Pixel coordinate grounding data:

++++++

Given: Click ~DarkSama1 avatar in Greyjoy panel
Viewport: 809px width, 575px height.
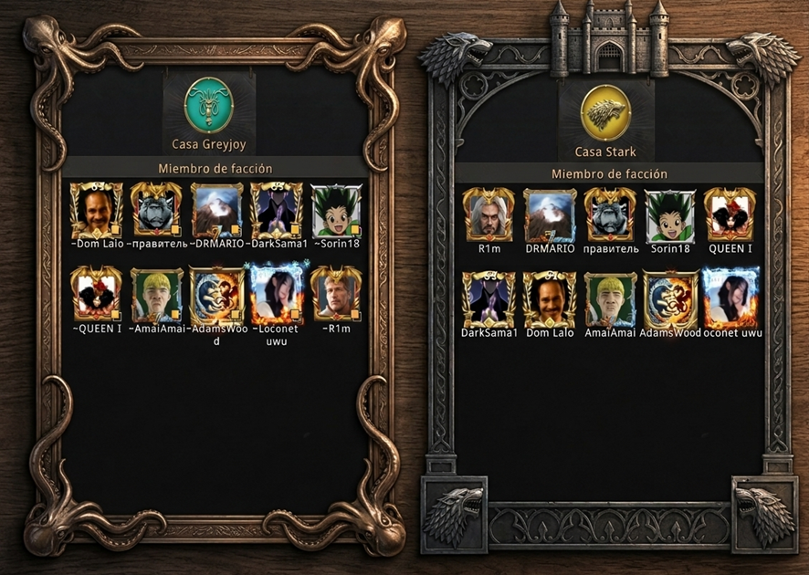Looking at the screenshot, I should [x=277, y=210].
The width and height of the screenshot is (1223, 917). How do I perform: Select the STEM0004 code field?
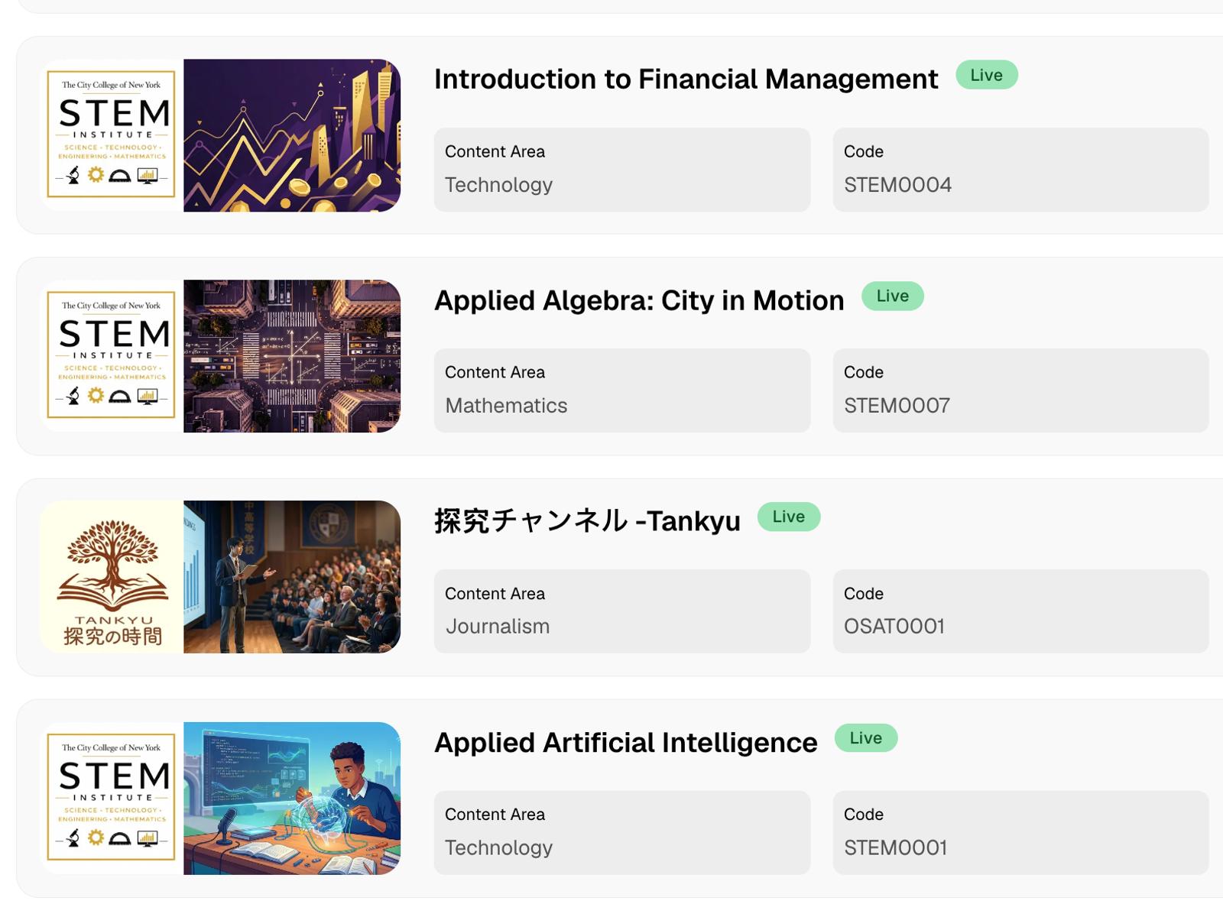(1020, 170)
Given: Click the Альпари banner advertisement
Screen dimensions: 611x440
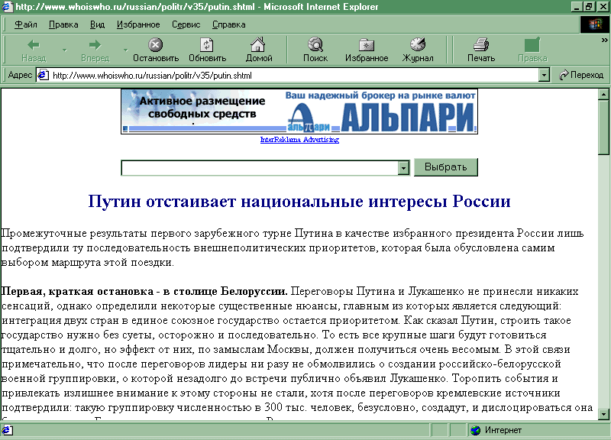Looking at the screenshot, I should (x=299, y=112).

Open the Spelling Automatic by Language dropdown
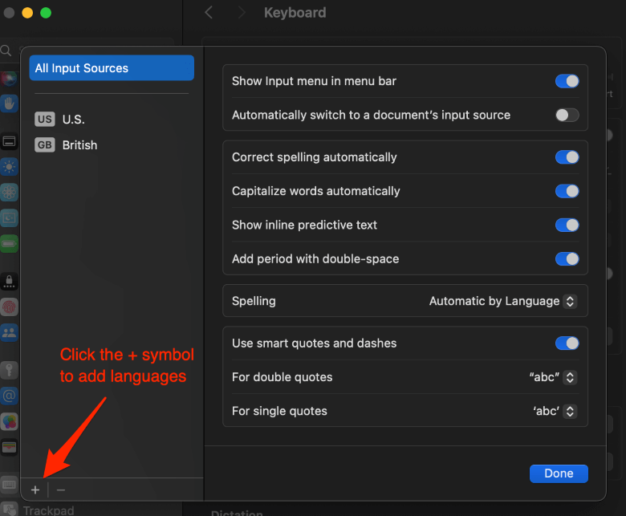coord(502,301)
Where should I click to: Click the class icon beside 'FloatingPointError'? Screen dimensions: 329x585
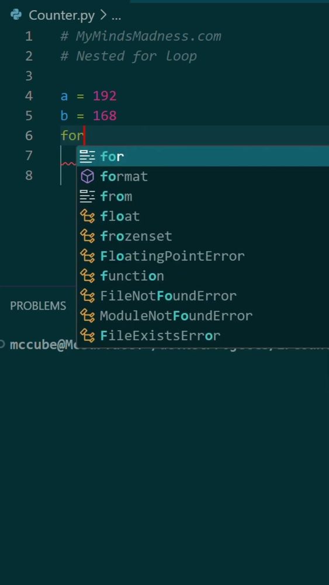pos(88,256)
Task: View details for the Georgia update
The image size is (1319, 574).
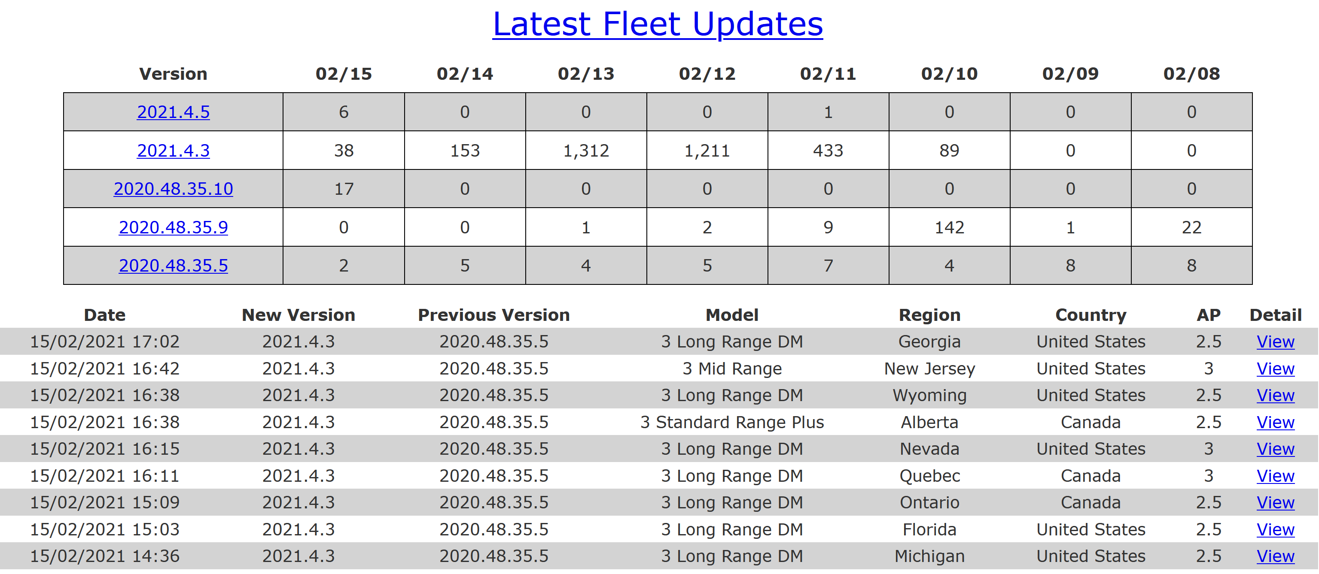Action: [1275, 342]
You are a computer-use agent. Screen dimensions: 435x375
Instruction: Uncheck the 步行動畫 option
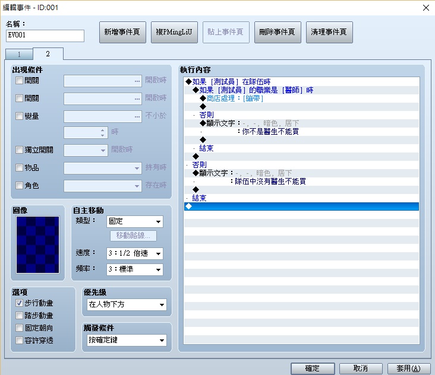coord(19,303)
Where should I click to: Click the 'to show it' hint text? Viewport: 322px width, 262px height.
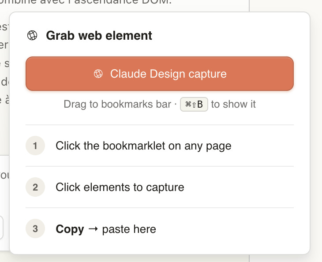233,104

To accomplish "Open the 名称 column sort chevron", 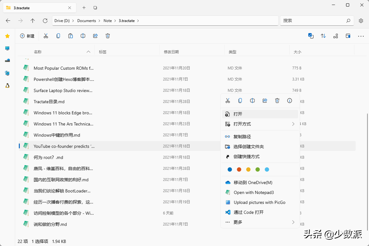I will click(88, 52).
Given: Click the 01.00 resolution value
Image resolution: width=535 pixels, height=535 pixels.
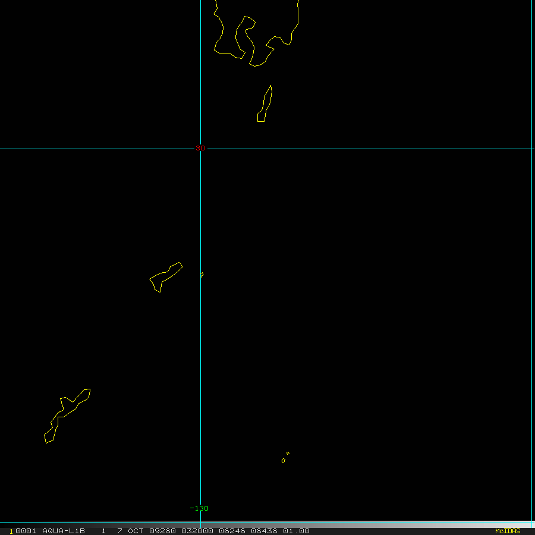Looking at the screenshot, I should tap(296, 531).
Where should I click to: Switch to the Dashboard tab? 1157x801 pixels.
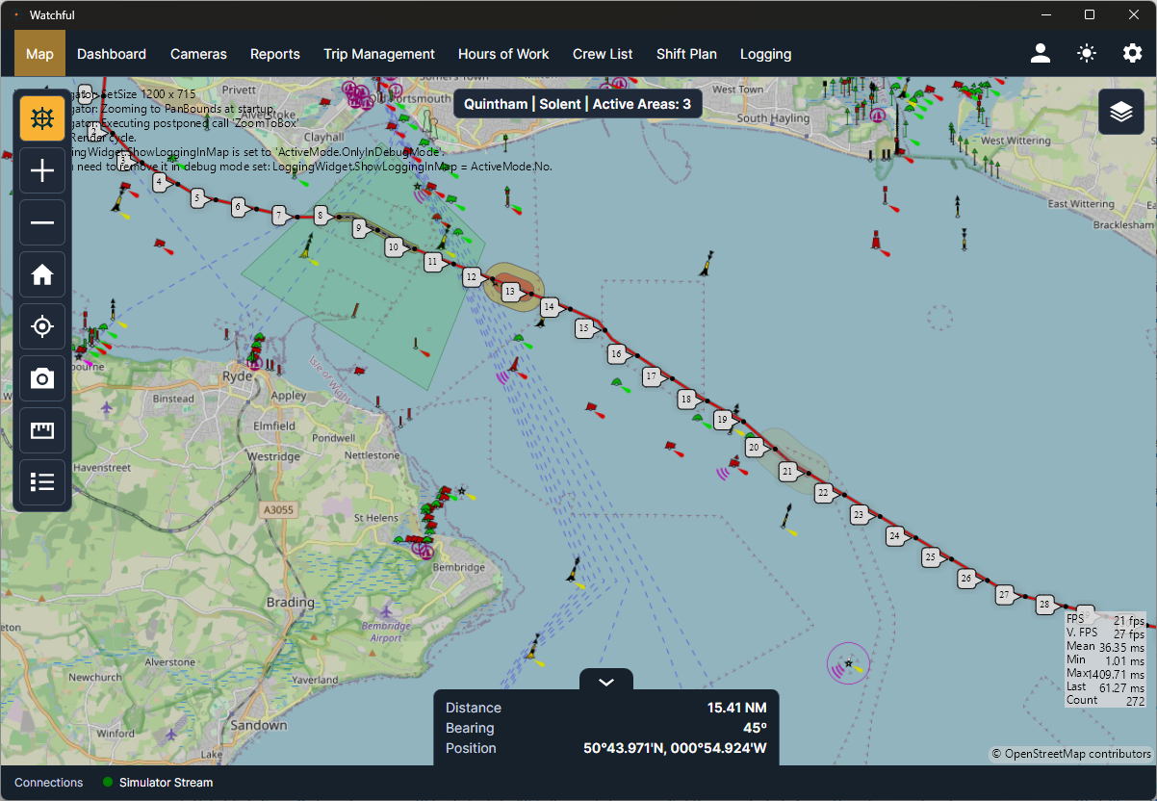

++++++

What to produce ▸ Going through the entries, return every line holding the word "Given".

Solved problem ▸
Given: Click ~DarkSama1 avatar in Greyjoy panel
Given: Click the Альпари banner advertisement
Given: Click the 01.00 resolution value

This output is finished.